The resulting visualization recalled grand natural patterns, like networks of neurons or the large-scale structure of the universe. But it was at once more mundane and mind-boggling—representing, as it did, both a collection of mostly standard laptop and desktop computers connected to servers in run-of-the-mill office parks and an emerging technological force that was far more than the sum of it parts.
In 2010, Lyon updated his map using a new method. Instead of the traceroutes he used in 2003, which aren’t always accurate, he turned to a more precise mapping tool using route tables generated by the Border Gateway Protocol (BGP), the internet’s main system for efficiently routing information. And now, he’s back with a new map based on BGP routes from the University of Oregon’s Route Views project. Only this time the map moves: It’s a roughly 25-year time-lapse of the internet’s explosive growth.
It’s a mesmerizing, almost organic visual. But it’s also more than that.
The colors map to regions: North America (blue), Europe (green), Latin America (purple), Asia Pacific (red), Africa (orange), and the internet backbone (white). The lines connect nodes; and the starbursts are internet providers for public, private, and government networks (think AT&T or Comcast or the military). The middle is the most highly connected region, and the periphery the least.
Because it’s animated over time, you can watch different regions come online. Equally, you can see regions blink on and off. Some countries, like China and Iran, linger on the outskirts, with fewer links in and out. This, Lyon notes, enables greater control of national networks, like, for example, China’s Great Firewall. During the Iranian protests in 2019, the government shut down most of the internet—connectivity fell to just five percent of average—and this is clearly apparent in the visualization. Big Iranian networks just disappear.

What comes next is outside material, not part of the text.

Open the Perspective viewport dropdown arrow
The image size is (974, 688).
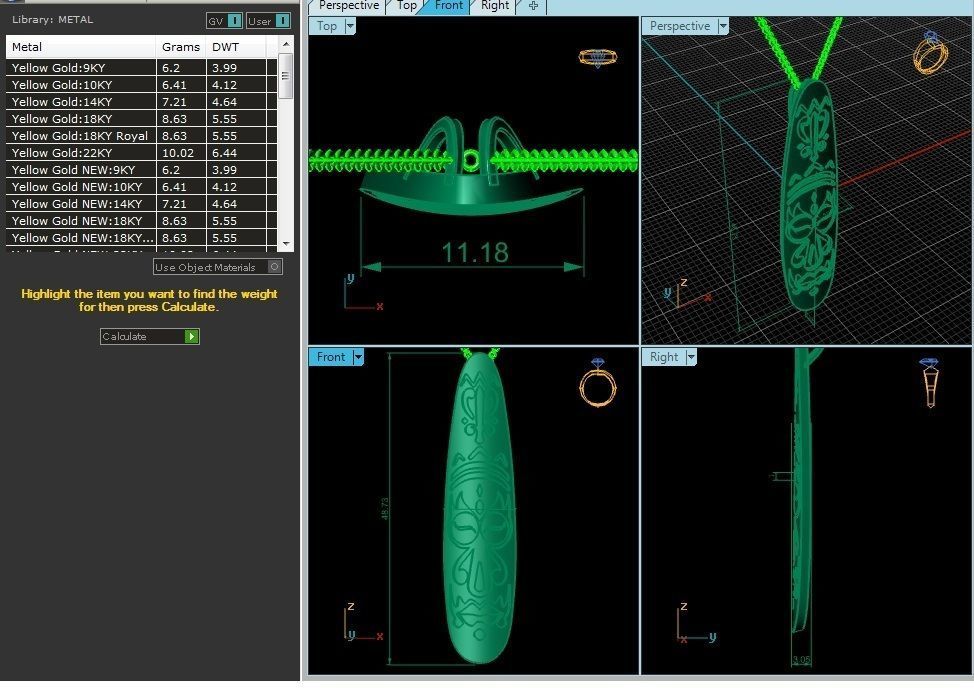pos(722,27)
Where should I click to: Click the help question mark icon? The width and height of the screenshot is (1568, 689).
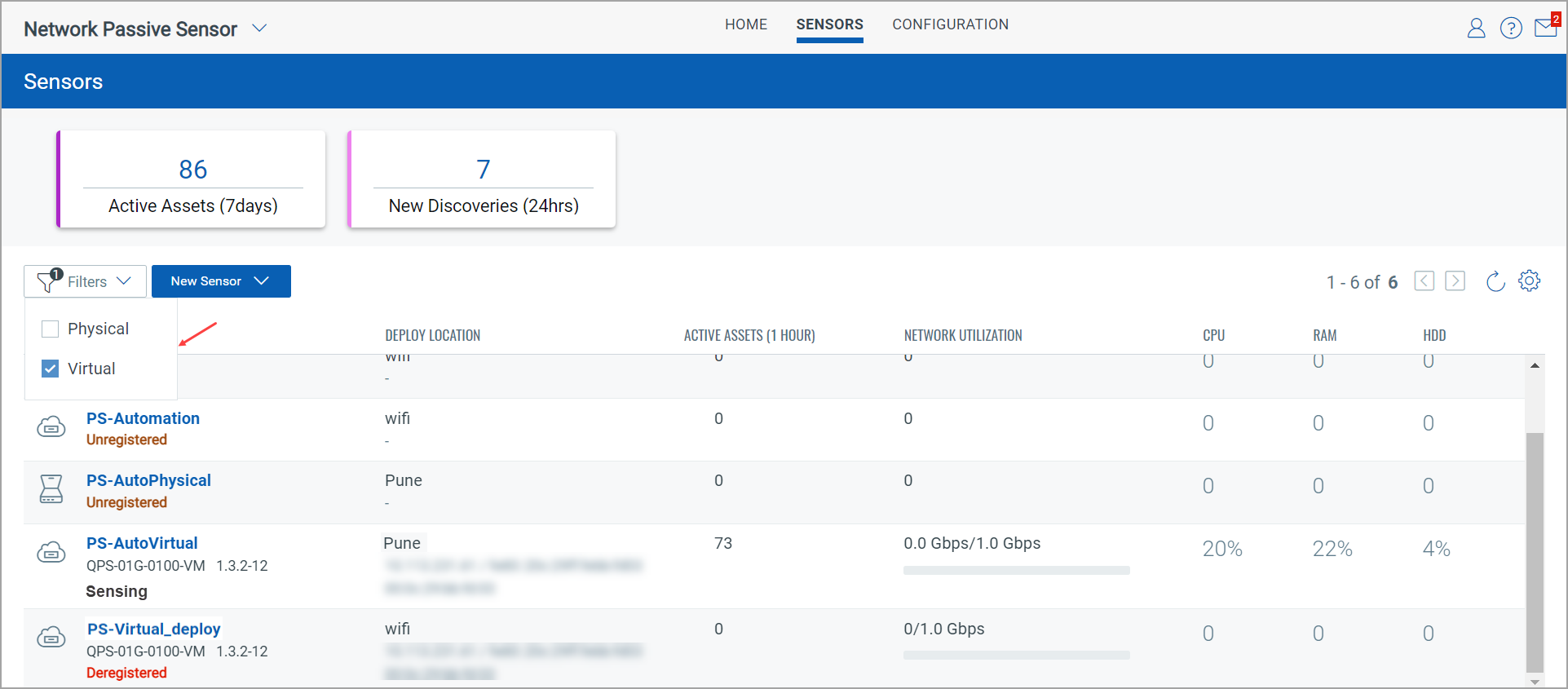click(x=1511, y=29)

Most obvious, and dramatic, is just how much the internet has grown. There are now almost five billion people online. The remaining few billion will likely log on in the next decade.

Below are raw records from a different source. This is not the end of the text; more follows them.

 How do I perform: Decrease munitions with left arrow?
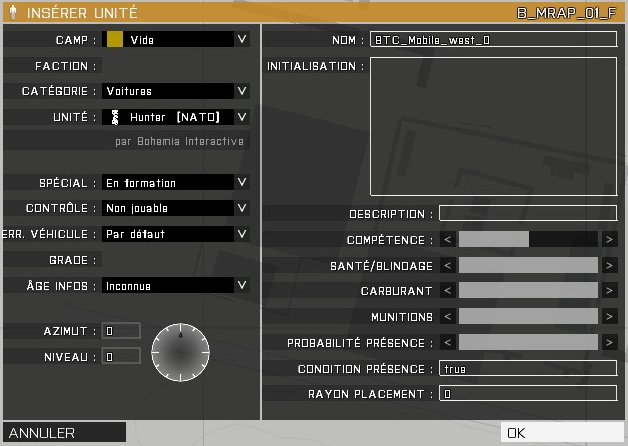coord(448,317)
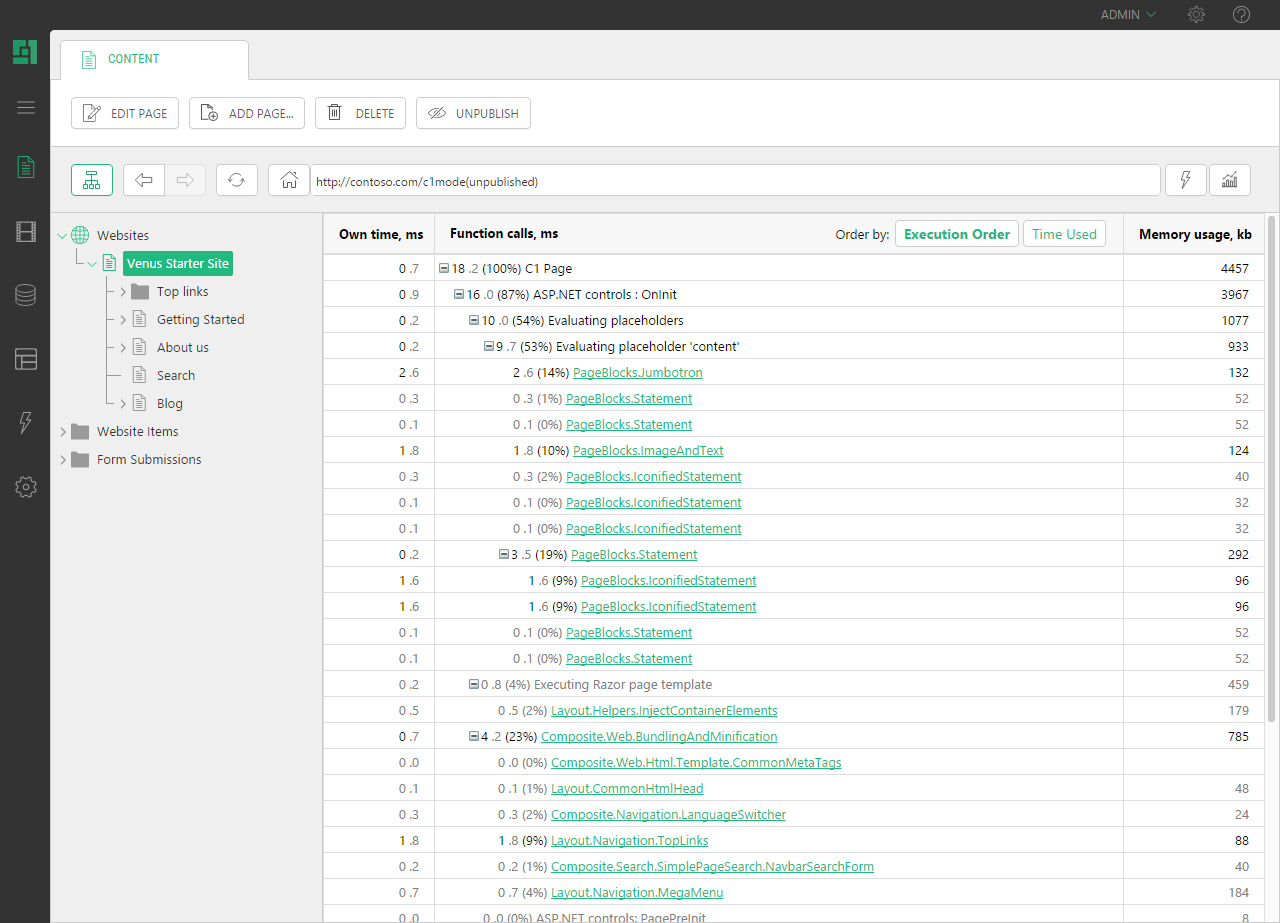Open the ADMIN dropdown menu
Screen dimensions: 1280x923
point(1127,14)
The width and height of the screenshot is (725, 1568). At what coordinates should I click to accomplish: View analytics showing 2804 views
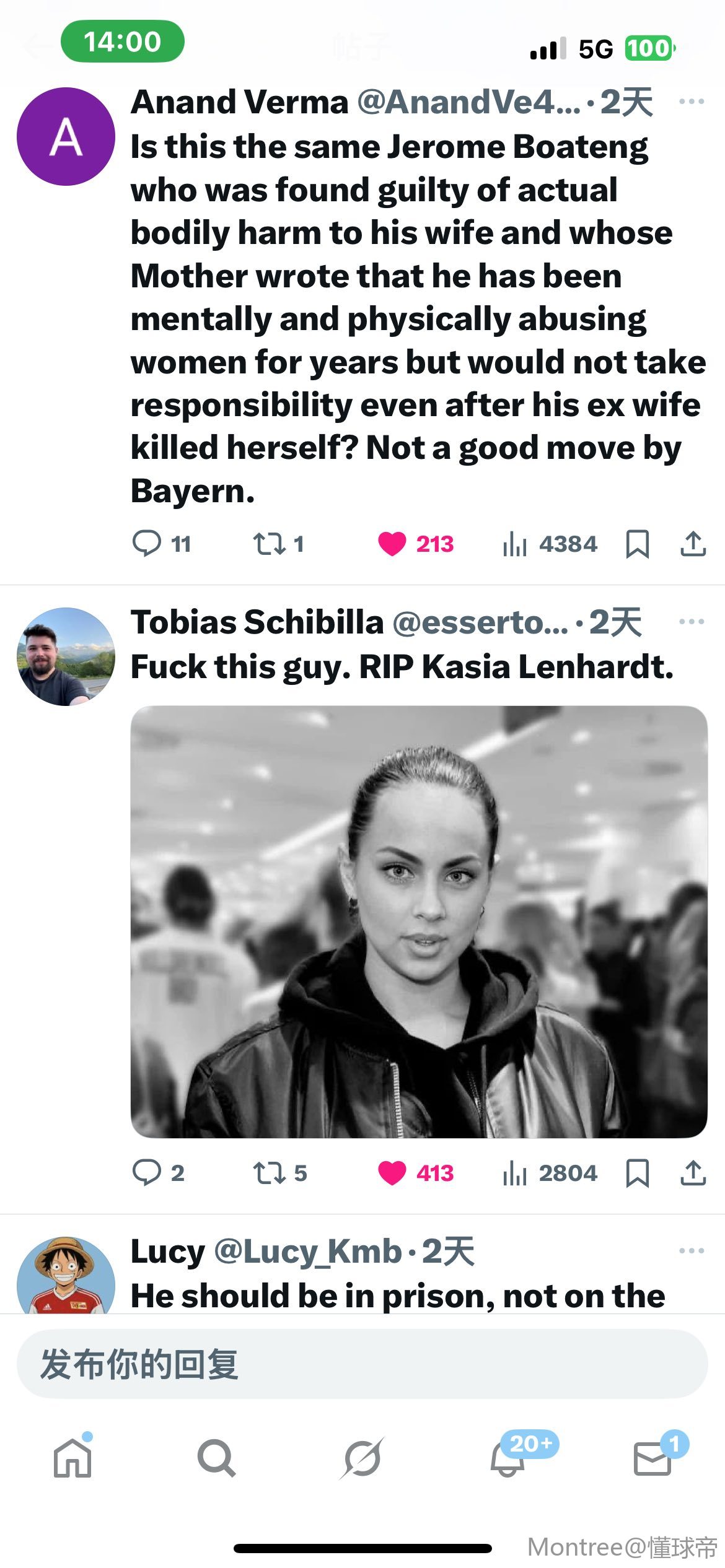pos(550,1172)
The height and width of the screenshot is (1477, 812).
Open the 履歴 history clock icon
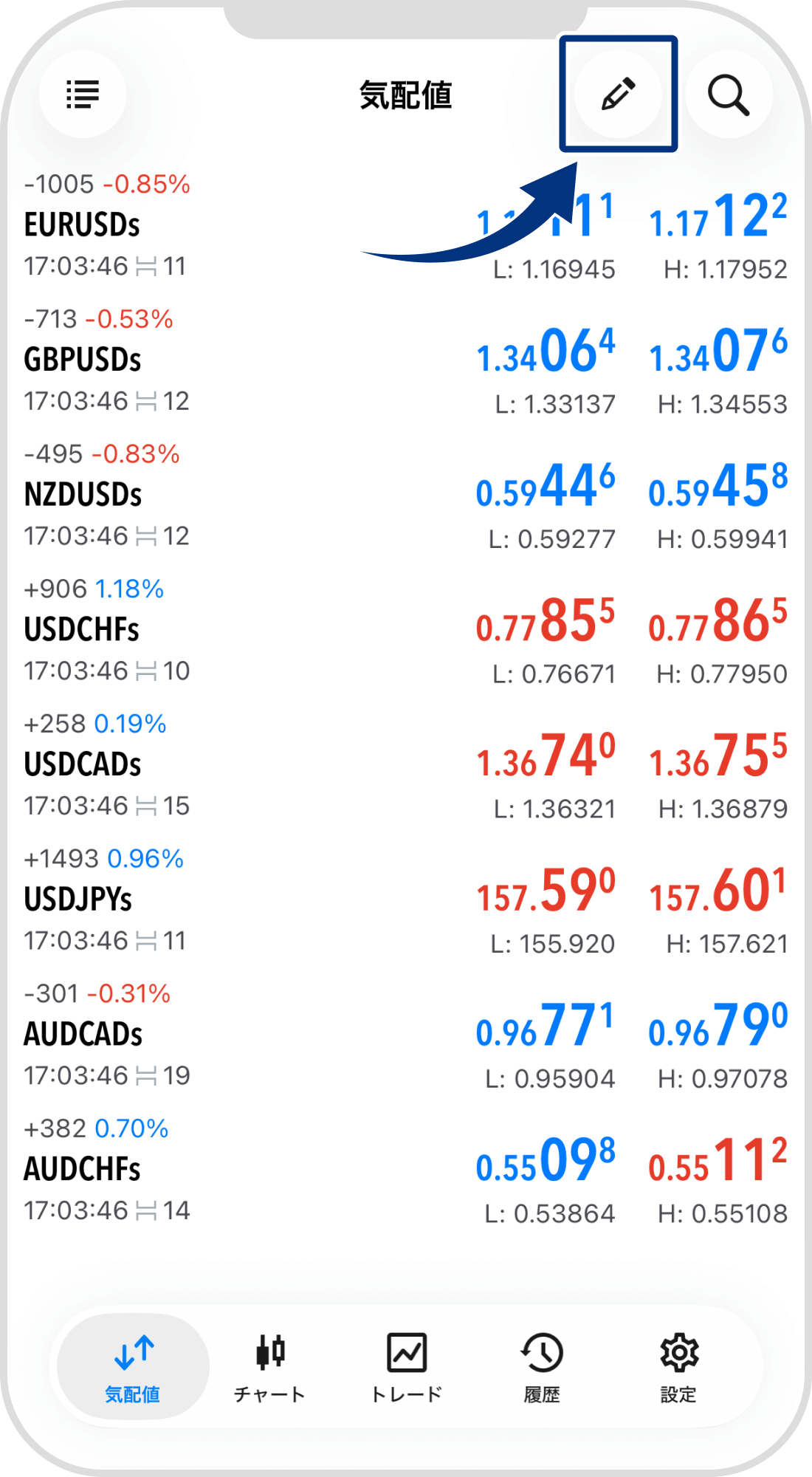[542, 1351]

“When I look at it, each one of those little squiggles and wiggles is human beings doing something,” Lyon recently told Wired. “People actually using the network, building the network, literally going across oceans and mountains with fiber optic cables and digging ditches. All of that work is reflected in one snapshot.” Clearly, a lot’s changed since 1997—but in a sense, we’re still just getting started.
Update (3/2/2021): Clarified that the Border Gateway Protocol (BGP), the internet’s main routing protocol, can be used to map the internet but isn’t itself a mapping tool.